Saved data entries
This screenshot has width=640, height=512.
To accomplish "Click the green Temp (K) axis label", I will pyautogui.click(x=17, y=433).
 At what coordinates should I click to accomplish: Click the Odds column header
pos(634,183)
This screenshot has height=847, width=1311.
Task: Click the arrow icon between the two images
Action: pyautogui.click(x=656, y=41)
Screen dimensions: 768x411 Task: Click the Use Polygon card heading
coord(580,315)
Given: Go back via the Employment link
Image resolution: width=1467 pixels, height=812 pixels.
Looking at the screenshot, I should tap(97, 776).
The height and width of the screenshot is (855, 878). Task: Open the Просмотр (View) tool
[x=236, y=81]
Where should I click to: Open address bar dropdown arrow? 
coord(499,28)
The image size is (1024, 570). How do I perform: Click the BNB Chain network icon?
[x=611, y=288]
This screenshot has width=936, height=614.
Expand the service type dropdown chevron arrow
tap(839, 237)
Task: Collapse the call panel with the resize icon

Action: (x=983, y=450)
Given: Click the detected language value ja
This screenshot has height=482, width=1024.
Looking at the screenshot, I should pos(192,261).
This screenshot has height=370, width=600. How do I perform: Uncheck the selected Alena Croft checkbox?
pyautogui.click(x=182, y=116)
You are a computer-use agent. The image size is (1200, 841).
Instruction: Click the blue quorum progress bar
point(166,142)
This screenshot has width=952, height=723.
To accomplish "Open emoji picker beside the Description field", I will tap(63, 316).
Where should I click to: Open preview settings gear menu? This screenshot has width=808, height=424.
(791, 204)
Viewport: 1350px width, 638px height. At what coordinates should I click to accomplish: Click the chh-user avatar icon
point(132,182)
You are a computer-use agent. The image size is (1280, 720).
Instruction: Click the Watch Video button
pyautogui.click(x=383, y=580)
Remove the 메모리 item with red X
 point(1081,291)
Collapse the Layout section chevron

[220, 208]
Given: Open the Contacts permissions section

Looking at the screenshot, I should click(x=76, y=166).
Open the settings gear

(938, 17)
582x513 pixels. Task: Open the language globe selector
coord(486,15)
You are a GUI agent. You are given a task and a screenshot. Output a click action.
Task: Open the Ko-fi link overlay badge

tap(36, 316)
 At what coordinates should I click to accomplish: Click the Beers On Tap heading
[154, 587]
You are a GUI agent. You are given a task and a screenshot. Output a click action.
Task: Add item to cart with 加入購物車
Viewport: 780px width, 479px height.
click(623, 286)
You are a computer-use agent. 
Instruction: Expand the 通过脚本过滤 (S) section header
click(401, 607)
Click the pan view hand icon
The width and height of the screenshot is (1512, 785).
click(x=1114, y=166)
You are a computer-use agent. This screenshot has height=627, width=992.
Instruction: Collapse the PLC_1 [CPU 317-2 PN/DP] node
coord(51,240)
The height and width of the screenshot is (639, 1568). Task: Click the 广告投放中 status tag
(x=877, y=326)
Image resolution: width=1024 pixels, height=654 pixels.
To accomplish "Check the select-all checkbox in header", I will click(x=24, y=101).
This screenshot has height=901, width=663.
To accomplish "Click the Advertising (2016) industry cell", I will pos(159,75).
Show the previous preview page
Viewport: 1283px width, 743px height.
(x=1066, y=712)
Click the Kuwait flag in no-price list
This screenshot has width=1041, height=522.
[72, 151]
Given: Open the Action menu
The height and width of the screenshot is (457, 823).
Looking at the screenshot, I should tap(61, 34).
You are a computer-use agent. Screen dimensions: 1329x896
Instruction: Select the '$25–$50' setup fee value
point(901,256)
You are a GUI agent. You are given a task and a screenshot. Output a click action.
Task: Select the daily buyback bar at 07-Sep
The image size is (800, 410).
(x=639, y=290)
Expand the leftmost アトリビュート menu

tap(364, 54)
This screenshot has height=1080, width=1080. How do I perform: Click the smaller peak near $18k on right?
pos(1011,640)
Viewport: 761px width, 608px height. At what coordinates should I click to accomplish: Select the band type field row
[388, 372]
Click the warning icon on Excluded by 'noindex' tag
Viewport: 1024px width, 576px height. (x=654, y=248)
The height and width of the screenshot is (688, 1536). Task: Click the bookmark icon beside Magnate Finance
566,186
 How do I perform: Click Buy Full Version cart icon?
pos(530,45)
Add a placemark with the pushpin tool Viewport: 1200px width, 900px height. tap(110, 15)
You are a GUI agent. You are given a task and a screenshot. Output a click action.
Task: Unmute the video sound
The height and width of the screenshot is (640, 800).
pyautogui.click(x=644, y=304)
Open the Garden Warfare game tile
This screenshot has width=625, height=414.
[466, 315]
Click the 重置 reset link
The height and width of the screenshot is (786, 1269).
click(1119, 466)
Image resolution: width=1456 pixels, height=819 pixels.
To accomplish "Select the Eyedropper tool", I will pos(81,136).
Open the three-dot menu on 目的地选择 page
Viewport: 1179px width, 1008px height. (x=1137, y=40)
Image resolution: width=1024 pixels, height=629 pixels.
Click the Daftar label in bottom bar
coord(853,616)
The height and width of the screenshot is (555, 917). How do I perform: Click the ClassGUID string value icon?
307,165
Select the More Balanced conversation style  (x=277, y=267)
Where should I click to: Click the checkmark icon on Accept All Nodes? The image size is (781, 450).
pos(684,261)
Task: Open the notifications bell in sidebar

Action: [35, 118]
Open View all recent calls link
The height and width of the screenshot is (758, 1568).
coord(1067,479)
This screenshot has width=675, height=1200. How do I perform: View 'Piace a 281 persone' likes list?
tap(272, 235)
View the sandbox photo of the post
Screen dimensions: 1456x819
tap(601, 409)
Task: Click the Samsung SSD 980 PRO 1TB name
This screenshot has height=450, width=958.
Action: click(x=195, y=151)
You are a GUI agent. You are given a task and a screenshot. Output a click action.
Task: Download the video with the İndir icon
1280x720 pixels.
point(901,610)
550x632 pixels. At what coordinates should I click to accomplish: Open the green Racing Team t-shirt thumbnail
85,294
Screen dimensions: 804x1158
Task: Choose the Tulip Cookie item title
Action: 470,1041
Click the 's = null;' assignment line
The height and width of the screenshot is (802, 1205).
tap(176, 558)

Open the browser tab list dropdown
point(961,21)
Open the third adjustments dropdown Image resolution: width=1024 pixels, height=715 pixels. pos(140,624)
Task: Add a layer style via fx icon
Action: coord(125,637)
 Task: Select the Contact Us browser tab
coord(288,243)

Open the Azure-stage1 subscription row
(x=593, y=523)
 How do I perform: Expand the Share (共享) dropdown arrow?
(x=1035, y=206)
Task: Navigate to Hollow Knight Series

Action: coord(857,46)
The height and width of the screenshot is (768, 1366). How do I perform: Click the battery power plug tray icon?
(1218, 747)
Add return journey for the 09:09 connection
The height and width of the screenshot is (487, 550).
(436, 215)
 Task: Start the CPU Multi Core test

Task instructions: Show every line from the entries above in which the word "computer" appears.

Solution to the problem:
You are a computer-use agent. The image size is (1200, 841).
You are a computer-use agent. The image size is (1280, 720).
You are a computer-use agent. 
You are a computer-use agent. This screenshot has height=627, width=992.
You are a computer-use agent. Screen dimensions: 1329x896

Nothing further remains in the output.